L'association prend la forme d'un trio dès Max et les Ferrailleurs, en intégrant l'auteur du roman éponyme Claude Néron[194]. Il reste en support pour César et Rosalie[195], puis fournit encore son livre La Grande Marrade pour servir de base à Vincent, François, Paul... et les autres[64]. Durant leurs séances ensemble rue de Ponthieu[154], il se pose plutôt en retrait, n'apportant son concours que par petites touches qui lui viennent en pensant surtout au résultat à l'écran. Il amène aussi une forme de pragmatisme sincère, qui aide ses deux complices dans leurs réflexions[195]. En termes de style, Néron est à l'opposé de Dabadie. Il s'inscrit dans un pessimisme profond, loin de la pétulance de son vis-à-vis[76], et préfère aux décors bourgeois la classe ouvrière et les laissés-pour-compte[77]. Mais les trois hommes s’apprécient.

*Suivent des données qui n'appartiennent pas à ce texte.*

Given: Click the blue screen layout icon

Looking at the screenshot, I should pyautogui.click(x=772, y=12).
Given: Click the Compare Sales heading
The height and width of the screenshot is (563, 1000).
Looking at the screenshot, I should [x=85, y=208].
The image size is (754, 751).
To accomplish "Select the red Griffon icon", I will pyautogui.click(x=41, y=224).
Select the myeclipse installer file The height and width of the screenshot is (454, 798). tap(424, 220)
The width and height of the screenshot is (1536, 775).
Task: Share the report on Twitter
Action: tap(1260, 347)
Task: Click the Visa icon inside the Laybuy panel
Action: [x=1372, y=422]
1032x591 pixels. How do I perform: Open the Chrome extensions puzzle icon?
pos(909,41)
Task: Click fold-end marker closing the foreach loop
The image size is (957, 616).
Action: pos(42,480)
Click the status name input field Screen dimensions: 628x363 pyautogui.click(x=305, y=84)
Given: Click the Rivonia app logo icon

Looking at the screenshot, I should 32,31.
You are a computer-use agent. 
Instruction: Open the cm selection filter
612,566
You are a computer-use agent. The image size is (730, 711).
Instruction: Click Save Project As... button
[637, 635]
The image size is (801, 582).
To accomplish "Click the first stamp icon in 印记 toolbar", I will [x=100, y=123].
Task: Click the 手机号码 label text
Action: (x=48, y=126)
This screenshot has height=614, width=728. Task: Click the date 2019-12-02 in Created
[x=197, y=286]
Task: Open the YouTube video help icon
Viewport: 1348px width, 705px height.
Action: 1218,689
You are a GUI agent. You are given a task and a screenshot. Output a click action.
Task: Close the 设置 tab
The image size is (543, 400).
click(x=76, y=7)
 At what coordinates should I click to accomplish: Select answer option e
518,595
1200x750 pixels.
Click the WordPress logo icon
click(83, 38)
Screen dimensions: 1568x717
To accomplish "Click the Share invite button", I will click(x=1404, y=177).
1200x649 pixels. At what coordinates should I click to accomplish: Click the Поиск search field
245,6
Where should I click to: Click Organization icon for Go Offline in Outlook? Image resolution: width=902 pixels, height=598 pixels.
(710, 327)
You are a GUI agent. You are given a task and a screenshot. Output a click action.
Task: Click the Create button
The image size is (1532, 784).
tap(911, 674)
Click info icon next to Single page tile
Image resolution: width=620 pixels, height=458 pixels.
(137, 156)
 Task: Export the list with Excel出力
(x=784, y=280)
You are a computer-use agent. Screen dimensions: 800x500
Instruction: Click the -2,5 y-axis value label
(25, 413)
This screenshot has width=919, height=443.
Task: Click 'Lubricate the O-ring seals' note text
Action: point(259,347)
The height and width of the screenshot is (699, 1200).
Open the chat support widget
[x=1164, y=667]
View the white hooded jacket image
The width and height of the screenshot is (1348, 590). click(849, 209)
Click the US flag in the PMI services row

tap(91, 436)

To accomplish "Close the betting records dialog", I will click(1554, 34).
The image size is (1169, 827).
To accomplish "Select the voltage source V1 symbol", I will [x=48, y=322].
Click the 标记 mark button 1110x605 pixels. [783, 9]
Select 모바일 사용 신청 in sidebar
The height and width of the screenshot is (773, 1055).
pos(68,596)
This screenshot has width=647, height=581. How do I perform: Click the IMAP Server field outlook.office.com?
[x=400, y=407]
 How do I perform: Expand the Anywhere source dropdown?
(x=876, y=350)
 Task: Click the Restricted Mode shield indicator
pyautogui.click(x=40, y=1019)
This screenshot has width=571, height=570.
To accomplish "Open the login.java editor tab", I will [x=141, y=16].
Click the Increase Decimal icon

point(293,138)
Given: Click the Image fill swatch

Dabadie a de l'admiration pour l'auteur Néron, qui en retour se montre ouvert à ses commentaires[70]. Sautet apparaît même parfois plus à l'aise avec ce dernier, dans son apparence notamment vestimentaire[73]. Mais leur relation se détériore quand Néron découvre Dabadie cité seul dialoguiste au générique de Vincent, François, Paul... et les autres, en vertu d'une clause contractuelle qu'il ignorait. Touché, le cinéaste lui confie donc Mado exclusivement[70]. Mais le film marque la fin de leur collaboration, Sautet préférant retrouver Dabadie pour Une histoire simple[196]. Par la suite, il ne refait appel à celui-ci que sur Garçon !, dont le souvenir amer le conduit à renouveler largement son équipe pour son film suivant Quelques jours avec moi. C'est alors Jacques Fieschi et Jérôme Tonnerre qui reprennent le rôle de coscénaristes[197].
Depuis le , une place du 5e arrondissement de Paris est nommée en sa mémoire.